* [ABOUT THIS TASK] Each line from the material with the word "computer" in it must be copied.

* [TASK INPUT]

+ + + +

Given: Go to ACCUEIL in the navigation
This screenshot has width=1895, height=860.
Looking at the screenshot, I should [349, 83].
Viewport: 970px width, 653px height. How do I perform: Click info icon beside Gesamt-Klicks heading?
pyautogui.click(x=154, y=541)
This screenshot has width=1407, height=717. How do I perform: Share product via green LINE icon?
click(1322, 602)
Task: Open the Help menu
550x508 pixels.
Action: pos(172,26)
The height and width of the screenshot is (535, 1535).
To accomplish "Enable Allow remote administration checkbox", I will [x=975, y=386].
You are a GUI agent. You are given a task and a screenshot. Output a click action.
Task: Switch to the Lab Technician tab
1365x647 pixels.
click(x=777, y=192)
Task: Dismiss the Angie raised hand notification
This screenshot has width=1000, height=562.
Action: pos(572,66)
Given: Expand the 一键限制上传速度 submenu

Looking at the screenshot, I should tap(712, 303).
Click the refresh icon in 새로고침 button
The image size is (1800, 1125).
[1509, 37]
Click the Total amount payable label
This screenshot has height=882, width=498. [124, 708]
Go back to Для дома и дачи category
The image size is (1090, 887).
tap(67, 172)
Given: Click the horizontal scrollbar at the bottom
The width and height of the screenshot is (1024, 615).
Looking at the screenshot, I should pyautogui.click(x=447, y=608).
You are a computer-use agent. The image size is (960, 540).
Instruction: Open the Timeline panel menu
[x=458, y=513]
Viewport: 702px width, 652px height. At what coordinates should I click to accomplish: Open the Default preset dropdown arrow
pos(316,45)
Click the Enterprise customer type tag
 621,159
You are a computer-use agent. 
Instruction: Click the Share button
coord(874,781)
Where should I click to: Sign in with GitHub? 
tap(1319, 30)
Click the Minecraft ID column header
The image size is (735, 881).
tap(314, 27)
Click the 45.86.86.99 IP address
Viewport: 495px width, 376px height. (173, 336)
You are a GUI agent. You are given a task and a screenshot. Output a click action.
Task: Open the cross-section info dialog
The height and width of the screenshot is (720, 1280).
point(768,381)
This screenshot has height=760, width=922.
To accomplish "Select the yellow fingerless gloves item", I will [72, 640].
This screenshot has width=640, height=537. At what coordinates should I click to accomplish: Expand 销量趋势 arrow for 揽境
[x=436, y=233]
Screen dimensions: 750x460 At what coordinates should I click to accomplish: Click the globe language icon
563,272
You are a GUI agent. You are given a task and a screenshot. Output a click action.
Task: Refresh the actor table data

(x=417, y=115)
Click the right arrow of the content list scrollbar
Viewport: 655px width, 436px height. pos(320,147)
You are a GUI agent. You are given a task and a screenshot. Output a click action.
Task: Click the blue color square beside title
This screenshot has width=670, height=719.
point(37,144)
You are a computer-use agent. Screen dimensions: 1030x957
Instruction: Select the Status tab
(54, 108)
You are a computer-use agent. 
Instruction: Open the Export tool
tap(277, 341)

+ + + +

* [EXERCISE OUTPUT]
You are a computer-use agent. The image size is (960, 540).
You are a computer-use agent. 
You are a computer-use agent. Screen dimensions: 1030x957
You are a computer-use agent. 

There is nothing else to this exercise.